◆ Source text ◆
---------------

Papua New Guinea (PNG) is currently in a battle with potentially preventable and treatable tuberculosis, as reported in today’s Age and Sydney Morning Herald newspapers. The disease has increased in the Pacific nation by 42% over the past decade.
Professor Guy Marks, Head of Epidemiology at the University of Sydney’s Woolcock Institute, explains why the World Health Organisation is concerned about the spread of multi-drug resistant tuberculosis:
Tuberculosis (TB) is an infectious disease that’s passed on when a person with tuberculosis of the lungs coughs and another person inhales the TB organism – mycobacterium tuberculosis – into the lungs.
About a third of the world’s population is infected with the organism that causes TB. But only 10% of these people will go on to develop the disease. Once you’re infected, you can develop the disease at any time but it’s most likely to occur within two years.

---------------

◆ Data for review ◆
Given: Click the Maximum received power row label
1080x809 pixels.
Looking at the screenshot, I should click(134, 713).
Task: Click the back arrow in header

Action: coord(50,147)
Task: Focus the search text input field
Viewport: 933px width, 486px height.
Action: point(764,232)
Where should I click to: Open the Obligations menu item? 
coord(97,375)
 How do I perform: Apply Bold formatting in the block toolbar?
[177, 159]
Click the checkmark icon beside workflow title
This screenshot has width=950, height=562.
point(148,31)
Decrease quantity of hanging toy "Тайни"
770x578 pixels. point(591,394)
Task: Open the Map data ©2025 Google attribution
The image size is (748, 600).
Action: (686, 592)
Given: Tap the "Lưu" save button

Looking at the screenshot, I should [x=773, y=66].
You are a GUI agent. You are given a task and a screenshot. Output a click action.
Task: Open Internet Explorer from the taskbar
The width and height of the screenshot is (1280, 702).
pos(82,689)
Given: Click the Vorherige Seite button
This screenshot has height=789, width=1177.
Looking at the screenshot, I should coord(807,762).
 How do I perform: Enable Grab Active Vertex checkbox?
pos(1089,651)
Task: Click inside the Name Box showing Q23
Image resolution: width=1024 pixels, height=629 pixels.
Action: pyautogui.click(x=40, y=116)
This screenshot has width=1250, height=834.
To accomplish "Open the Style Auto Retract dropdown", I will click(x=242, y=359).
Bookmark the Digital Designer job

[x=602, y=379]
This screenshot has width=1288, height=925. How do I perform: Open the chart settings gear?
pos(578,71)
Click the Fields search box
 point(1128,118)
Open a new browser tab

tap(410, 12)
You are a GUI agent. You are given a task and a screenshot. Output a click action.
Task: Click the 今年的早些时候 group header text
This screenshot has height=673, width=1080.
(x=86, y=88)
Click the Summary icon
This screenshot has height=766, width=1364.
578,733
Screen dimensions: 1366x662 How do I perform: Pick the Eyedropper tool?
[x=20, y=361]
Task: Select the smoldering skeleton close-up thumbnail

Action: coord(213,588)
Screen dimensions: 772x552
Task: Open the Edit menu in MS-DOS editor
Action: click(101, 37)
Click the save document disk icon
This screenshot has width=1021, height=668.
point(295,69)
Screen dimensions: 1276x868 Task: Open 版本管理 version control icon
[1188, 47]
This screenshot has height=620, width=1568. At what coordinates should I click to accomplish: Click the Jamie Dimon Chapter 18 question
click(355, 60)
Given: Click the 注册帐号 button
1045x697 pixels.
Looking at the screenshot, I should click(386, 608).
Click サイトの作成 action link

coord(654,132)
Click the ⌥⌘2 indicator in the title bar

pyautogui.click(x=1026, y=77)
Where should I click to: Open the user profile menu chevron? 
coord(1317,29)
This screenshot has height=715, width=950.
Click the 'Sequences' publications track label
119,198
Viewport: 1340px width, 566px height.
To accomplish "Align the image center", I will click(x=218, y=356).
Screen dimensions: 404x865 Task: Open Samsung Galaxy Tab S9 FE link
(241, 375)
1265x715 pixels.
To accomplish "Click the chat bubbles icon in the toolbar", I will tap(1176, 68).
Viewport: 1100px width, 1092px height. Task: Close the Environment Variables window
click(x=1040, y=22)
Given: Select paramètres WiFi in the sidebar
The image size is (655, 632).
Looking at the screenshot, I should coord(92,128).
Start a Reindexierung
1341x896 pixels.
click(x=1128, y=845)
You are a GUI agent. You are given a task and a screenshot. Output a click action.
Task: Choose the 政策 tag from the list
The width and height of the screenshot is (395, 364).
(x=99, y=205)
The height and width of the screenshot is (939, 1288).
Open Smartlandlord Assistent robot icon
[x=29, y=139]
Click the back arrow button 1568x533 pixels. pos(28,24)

---------------

◆ Required work ◆
From the text on tuberculosis in Papua New Guinea, reproduce word for word the passage starting at "About a third" and ending at "within two years.".

◆ Exercise answer ◆
About a third of the world’s population is infected with the organism that causes TB. But only 10% of these people will go on to develop the disease. Once you’re infected, you can develop the disease at any time but it’s most likely to occur within two years.